■ TASK TO CARRY OUT ■
Can you reproduce the lines below word for word, leaving out any picture?

■ PROVIDED DATA ■
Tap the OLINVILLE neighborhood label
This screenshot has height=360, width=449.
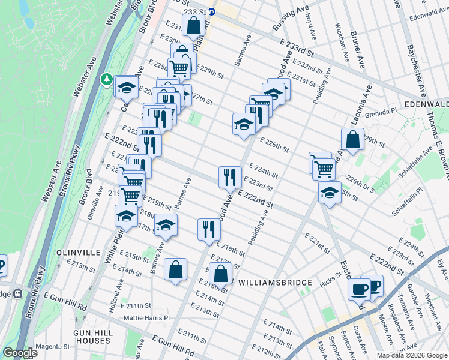pos(78,253)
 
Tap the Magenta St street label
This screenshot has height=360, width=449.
pos(52,346)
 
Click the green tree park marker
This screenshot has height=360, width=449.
pos(107,79)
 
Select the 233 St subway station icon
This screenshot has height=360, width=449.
pos(219,10)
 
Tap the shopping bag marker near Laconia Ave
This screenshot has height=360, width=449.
pos(352,139)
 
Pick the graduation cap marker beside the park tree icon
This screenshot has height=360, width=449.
pos(126,88)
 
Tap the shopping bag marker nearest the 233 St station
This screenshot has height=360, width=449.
pos(193,26)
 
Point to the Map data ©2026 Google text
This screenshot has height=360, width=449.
pos(411,355)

■ CORRECT RESPONSE ■
Tap the OLINVILLE neighborhood label
This screenshot has height=360, width=449.
pos(78,253)
 
Tap the Magenta St street label
This screenshot has height=360, width=449.
pos(52,346)
 
Click the green tree park marker
This screenshot has height=360, width=449.
pos(107,79)
 
Select the 233 St subway station icon
This screenshot has height=360, width=449.
pos(219,10)
 
Tap the shopping bag marker near Laconia Ave
This screenshot has height=360, width=449.
pos(352,139)
 
Pick the graduation cap marker beside the park tree icon
This screenshot has height=360, width=449.
pos(126,88)
 
Tap the shopping bag marker nearest the 233 St station
This screenshot has height=360, width=449.
pos(193,26)
 
Point to the Map data ©2026 Google text
This screenshot has height=360, width=449.
pos(411,355)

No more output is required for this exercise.